Originally Posted by BurtonX8 (Post 298482)
Set goals, not expectations and things will go a lot smoother.

possibly one of the best statements i've read in a while that can be applied just about anywhere

JeffreyCH 08-06-2010 10:22 AM

I totally agree with what everyone is saying, I ride away from my slams laughing my ass off. I don't really give a shit if someone yells something at me, I more then likely didn't hear it anyway as my mp3 is cranked to the max lol. However I don't set goals for myself, my only real goal is to have fun and make it to the bottom without breaking anything. I tried setting goals for my progression when I started wakeboarding years ago, I found it to be kind of frustrating trying to push myself. I found that if I just relax and let things flow it'll just come to me naturally. I apllied that to snowboarding from the start. If I'm feeling it, I hit it, if I stomp it, yipee, if not oh well, there's always next time. I guess I have set a goal of sorts for this year, and that's to sell all my crap and move to Summit county so I can ride all the time. Snowboarding has kind of ruined wakeboarding for me, it's boreing lol. Hitting the slopes is an adventure, being tied to a boat is not. I love spotting a side hit from the lift and seeking it out, exploring new terrain, finding powder stashes, and just the whole vibe of it makes me feel like I did when I was a skate punk. I'm also thankful for the people on this forum that kept me from making a lot of the stupid mistakes I made when I started wakeboarding. Buying gear is very confusing when you're getting started in this sport, thanks to all that take the time to help us noobs sort out all the bullshit and really get into this.

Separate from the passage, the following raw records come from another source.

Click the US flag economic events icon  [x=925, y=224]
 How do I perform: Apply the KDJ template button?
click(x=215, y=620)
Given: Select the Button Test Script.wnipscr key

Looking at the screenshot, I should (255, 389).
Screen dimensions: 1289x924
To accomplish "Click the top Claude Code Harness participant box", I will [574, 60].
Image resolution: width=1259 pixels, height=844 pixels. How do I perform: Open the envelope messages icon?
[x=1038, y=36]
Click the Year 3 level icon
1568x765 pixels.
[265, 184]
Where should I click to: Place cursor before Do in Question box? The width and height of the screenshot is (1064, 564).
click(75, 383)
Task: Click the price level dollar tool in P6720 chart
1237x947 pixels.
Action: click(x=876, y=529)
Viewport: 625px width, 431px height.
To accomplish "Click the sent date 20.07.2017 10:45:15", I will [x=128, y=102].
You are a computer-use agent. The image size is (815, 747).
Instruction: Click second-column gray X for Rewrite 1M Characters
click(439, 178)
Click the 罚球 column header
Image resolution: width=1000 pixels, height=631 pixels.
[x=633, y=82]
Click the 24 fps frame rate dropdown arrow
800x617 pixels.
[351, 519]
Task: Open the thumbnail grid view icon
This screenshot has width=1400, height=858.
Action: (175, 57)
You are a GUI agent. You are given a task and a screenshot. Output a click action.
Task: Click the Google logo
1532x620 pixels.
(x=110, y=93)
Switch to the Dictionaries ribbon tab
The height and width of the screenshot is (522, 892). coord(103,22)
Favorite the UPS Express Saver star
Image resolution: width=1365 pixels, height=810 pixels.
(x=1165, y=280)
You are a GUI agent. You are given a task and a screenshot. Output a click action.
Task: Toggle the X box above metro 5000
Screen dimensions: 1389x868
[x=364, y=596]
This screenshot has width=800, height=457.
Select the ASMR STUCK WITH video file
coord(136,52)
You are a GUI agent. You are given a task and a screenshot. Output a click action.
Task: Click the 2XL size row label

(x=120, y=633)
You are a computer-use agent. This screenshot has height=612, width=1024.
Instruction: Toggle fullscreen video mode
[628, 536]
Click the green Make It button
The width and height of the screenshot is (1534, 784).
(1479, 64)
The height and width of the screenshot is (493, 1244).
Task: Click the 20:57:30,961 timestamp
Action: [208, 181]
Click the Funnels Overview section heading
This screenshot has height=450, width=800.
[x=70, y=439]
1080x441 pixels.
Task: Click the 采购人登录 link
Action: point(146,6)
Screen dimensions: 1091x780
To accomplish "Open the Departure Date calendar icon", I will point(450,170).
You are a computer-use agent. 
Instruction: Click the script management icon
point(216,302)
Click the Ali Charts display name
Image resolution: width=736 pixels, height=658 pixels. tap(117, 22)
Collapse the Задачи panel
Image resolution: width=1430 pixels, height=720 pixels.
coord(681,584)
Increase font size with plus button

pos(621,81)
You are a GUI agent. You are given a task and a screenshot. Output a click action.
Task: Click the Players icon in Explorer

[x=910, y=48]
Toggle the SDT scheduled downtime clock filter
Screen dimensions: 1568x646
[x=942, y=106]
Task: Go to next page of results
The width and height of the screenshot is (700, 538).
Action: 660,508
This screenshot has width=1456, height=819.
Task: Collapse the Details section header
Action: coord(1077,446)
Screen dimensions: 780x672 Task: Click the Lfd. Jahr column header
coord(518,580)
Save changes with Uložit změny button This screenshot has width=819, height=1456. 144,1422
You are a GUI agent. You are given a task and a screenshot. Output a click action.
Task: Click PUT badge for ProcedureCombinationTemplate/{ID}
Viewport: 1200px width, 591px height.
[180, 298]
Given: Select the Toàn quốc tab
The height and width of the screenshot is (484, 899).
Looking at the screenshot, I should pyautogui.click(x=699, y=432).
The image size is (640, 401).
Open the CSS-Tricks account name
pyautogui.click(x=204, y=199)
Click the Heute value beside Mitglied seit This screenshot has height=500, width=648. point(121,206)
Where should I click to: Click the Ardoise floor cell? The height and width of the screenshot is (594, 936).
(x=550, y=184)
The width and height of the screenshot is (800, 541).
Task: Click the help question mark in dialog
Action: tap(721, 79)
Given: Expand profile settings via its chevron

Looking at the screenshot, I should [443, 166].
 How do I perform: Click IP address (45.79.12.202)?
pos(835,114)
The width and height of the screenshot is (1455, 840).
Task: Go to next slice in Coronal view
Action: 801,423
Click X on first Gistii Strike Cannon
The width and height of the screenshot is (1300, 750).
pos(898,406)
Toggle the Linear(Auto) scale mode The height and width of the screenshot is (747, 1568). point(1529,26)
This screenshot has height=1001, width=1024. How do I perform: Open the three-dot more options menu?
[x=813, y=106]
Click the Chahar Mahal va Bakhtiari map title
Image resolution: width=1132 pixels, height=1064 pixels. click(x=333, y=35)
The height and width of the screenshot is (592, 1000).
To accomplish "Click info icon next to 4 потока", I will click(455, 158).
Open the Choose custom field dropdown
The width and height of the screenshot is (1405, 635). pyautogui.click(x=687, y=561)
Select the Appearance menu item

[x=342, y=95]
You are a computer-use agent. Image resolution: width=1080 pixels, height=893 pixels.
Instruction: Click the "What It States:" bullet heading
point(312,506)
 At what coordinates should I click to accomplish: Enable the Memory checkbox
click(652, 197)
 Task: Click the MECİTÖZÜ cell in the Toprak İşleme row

NWBoarder 08-06-2010 11:40 AM

I love laughing at myself when I fall. It's the same thing I do with skateboarding. In fact, if I couldn't laugh at myself for falling, I probably wouldn't ride any type of board ever. Good looking out for the noobs who might not fully understand this yet Burton. Oh, and if you're laughing at me from the lift as I tumble face first into a pile of pow, I hope it's cause you enjoyed the show and are realizing that you will probably be next. :D

david_z 08-06-2010 05:29 PM

103 Attachment(s)

Originally Posted by thetraveler (Post 298510)
My best advice to beginners is do things gradually and just take the slams. The best way of getting over the fear of slams is to take the slams, especially as it doesn't turn out that painful anyway (still talking about beginners stuff here - different approach if you're trying something that is actually gnarly for the first time).

For sure! The slam almost never hurts as badly as you think it's going to hurt. Every once in a while it does, but the more slams you take, it just reinforces what people like TheTraveler are saying. If you fall 9 times and it doesn't hurt that badly, then even on the 10th time if it does hurt, you'll be more inclined to try it again. The worst thing you can do is give up.

Hell, I ate one hard this year and although I could barely walk for a few days I was back on the slopes 4 days later. It takes time to get over those really gnarly bails but take it from everyone else that those are usually few and far between. The sooner you get your balls back, the sooner you're going to master that new trick.